▸ Aim of the task
Here are the records. Write out exactly the lines between the one holding "Products (46, 57)" and the one holding "[Instagram] (72, 2239)", inclusive.

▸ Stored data
⟨

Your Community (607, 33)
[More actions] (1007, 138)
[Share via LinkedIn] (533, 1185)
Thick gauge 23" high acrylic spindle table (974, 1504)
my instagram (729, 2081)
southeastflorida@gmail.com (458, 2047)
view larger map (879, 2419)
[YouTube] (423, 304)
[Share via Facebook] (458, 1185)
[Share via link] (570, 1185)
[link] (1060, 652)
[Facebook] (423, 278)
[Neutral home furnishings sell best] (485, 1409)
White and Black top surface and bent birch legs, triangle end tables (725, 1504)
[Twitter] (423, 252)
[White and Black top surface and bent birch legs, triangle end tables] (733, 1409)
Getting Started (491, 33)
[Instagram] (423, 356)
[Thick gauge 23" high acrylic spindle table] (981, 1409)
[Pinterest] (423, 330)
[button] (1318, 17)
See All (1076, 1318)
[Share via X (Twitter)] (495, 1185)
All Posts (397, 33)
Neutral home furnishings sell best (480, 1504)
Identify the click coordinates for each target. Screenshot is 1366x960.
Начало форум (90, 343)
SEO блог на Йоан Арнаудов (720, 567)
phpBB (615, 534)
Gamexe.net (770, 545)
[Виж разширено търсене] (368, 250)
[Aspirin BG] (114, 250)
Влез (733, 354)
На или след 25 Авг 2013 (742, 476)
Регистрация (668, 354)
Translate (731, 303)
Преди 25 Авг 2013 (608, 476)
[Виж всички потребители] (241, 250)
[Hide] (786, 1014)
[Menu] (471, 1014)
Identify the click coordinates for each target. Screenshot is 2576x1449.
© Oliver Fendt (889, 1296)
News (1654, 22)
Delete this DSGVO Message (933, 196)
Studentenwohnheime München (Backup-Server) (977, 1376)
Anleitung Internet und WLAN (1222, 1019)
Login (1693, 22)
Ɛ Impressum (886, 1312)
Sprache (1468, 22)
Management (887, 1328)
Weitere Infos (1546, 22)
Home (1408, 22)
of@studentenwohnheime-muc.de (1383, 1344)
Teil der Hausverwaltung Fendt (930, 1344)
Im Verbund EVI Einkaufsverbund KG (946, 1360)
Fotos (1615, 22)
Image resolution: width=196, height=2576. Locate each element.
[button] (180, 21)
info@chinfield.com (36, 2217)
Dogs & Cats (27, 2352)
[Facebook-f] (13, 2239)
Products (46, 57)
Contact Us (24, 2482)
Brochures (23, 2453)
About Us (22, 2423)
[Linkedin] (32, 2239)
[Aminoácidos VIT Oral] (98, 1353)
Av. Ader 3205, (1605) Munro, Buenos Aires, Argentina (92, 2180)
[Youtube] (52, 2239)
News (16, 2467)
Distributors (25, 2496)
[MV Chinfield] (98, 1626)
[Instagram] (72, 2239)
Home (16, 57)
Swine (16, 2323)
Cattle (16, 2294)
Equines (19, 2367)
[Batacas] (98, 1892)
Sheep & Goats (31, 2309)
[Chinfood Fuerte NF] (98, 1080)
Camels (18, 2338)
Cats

⟩

▸ Result of this task
Products (46, 57)
Contact Us (24, 2482)
Brochures (23, 2453)
About Us (22, 2423)
[Linkedin] (32, 2239)
[Aminoácidos VIT Oral] (98, 1353)
Av. Ader 3205, (1605) Munro, Buenos Aires, Argentina (92, 2180)
[Youtube] (52, 2239)
News (16, 2467)
Distributors (25, 2496)
[MV Chinfield] (98, 1626)
[Instagram] (72, 2239)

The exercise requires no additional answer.